Online shopping makes life much easier for us.  But it also makes life easier for the scammers and thieves. I’ve already written about some holiday online scams and helpful tips (see, December 3rd, “Tis the Season –to be Alert! Helpful Consumer Fraud Reminders” and December 12th, “FTC’s 12 Top Holiday Shopping Tips for Consumers”). Here’s a reminder about a phishing scam that’s been around for quite awhile but is proving resilient — and particularly so during the holiday shopping season.

How does it work?  You get an email that really looks as if it’s from PayPal.  The email says your payment has been received.  The problem is that it’s for an item you didn’t purchase.  The email has a link that you can click in order to dispute the charge.  That’s the hook —people who click on it get sent to a credible looking, but completely fake, site that takes login details and other personally identifying information.

Taylor Armerding has written an excellent article that includes guidance from the PayPal website (see, “PayPal phishing scams ramp up for the holidays”; http://www.cssonline.com).  As Mr.
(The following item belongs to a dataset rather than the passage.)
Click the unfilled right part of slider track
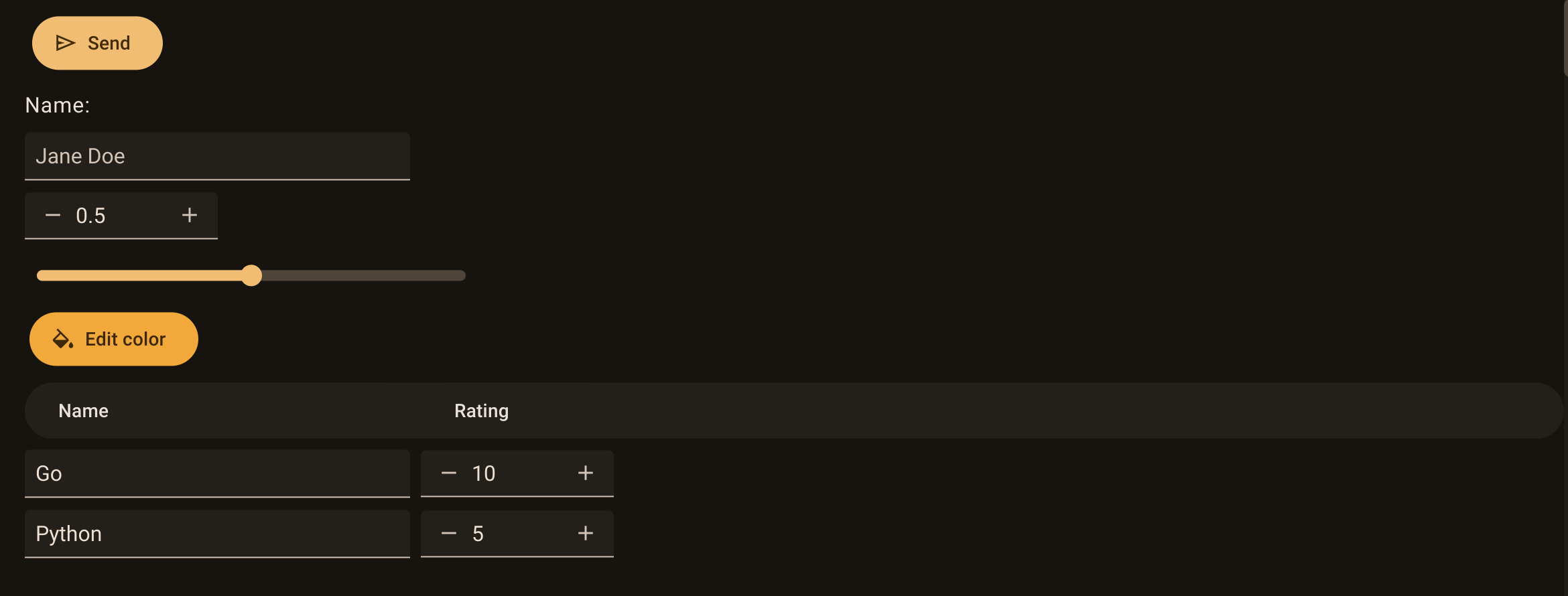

Armerding writes, people are likely to be more careful at other times of the year and know they hadn’t made purchases using PayPal. But during the holiday season, people could be buying items online from many sources so want to make sure payments have been received.  In the rush to do so, even the savviest Internet user could get caught in the PayPal phishing scam, or some variation on it.

How to avoid having your identity information stolen?  Here are just a few of the key tips:

  • Always go to the vendor’s own website and log in there to check on purchases — don’t click on a link that’s embedded in the incoming email.
  • If you don’t go the vendor’s website, then make sure to check the URL (website address) in the incoming email to make sure the email’s really coming from the supposed company.
  • PayPal does not ask customers in an email for such sensitive personal information as their SSN, or credit and/or debit card number or bank account number.  So don’t provide that type of personal information in an email.

Take the time to be extra careful about incoming emails so you can have an even happier holiday season.